The above policy is based on the following references:

  1. Celkan T. Plasminogen deficiency. J Thromb Thrombolysis. 2017;43(1):132-138.
  2. Kedrion Biopharma, Inc. Ryplazim (plasminogen, huma-tvmh) lyophilized powder for reconstitution, for intravenous use. Prescribing Information. Fort Lee, NJ: Kedrion Biopharma; revised January 2024.
  3. National Institutes of Health (NIH). Type 1 plasminogen deficiency. Genetic and Rare Diseases Information Center (GARD). Bethesda, MD: NIH; updated June 2016.
  4. National Organization for Rare Disorders (NORD).
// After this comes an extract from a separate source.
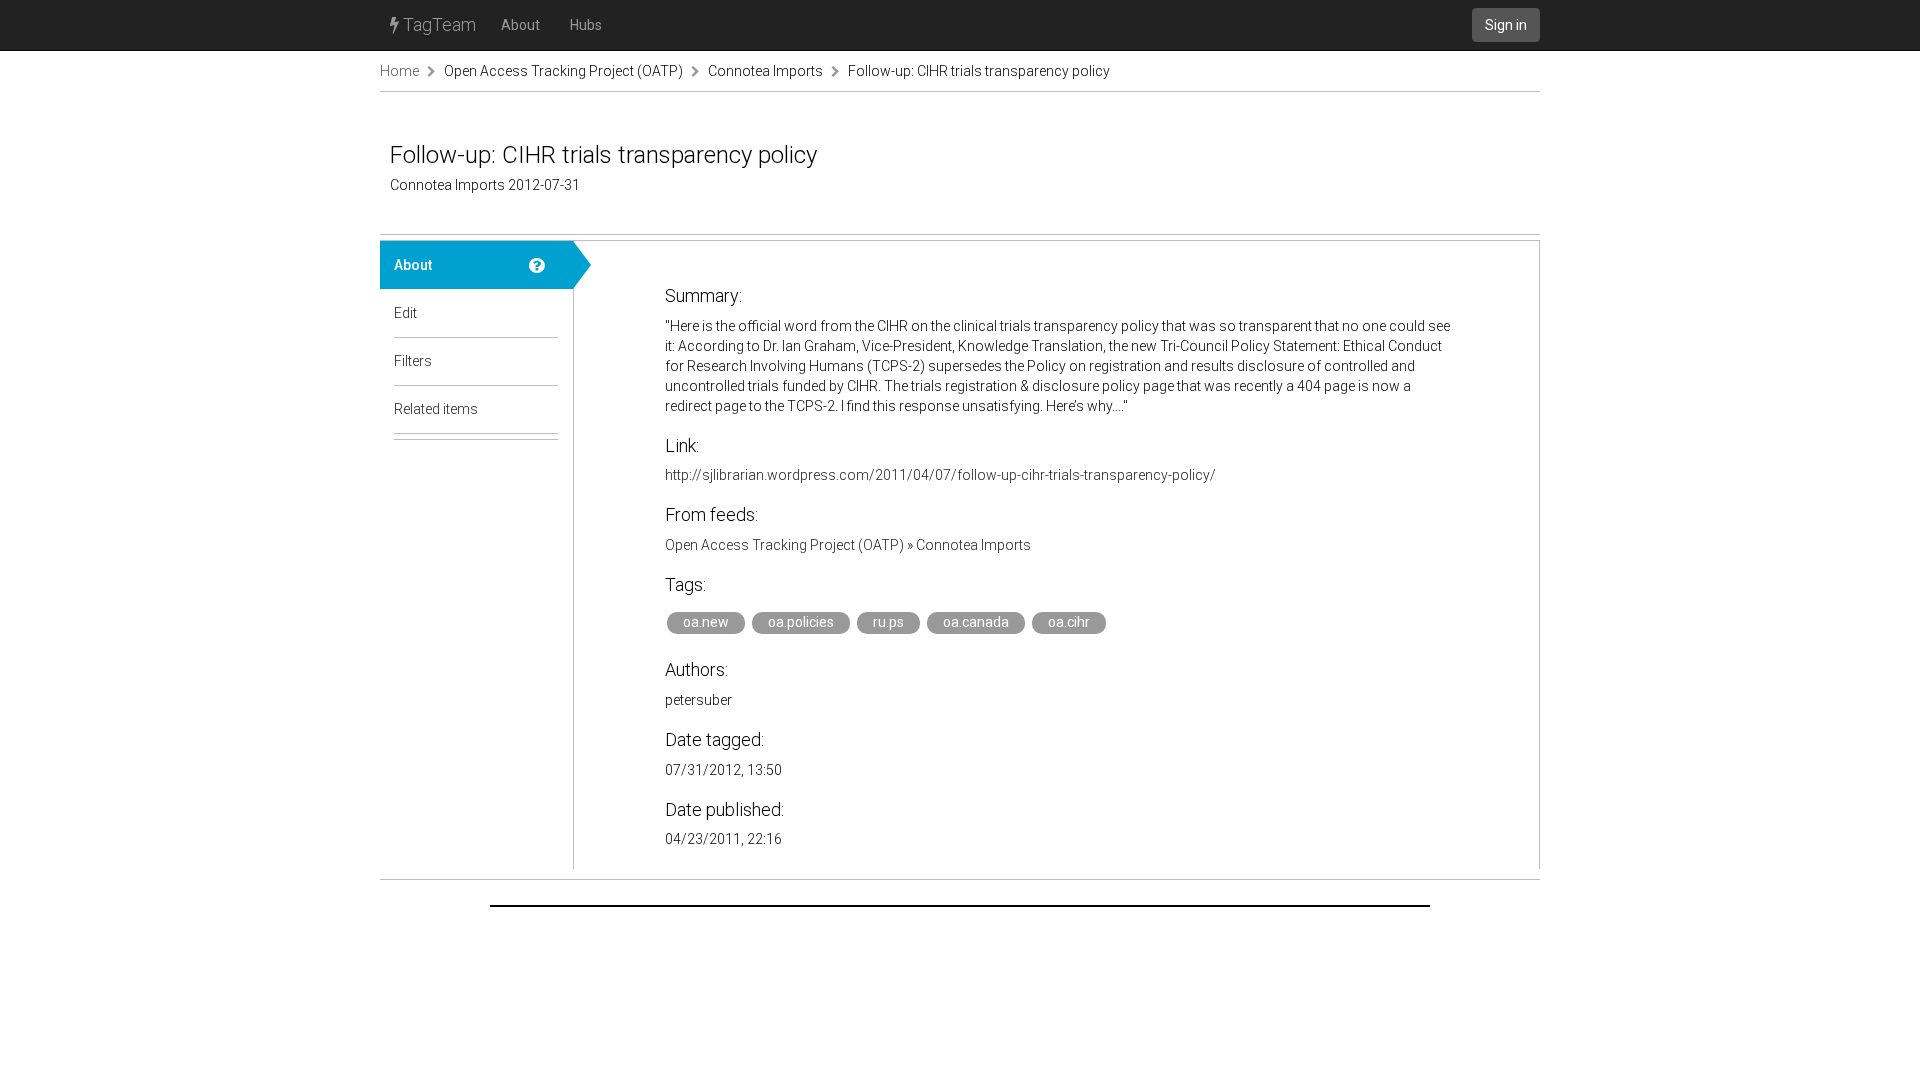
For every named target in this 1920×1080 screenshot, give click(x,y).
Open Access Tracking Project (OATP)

Congenital plasminogen deficiency. NORD Rare Disease Database. Danbury, CT: NORD; updated May 2016.
  5. Shapiro AD, Nakar C, Parker JM, et al. Plasminogen replacement therapy for the treatment of children and adults with congenital plasminogen deficiency. Blood. 2018;131(12):1301-1310.
  6. U.S. Food and Drug Administration (FDA). FDA approves first treatment for patients with plasminogen deficiency, a rare genetic disorder. Press Release. Silver Spring, MD: FDA; June 4, 2021.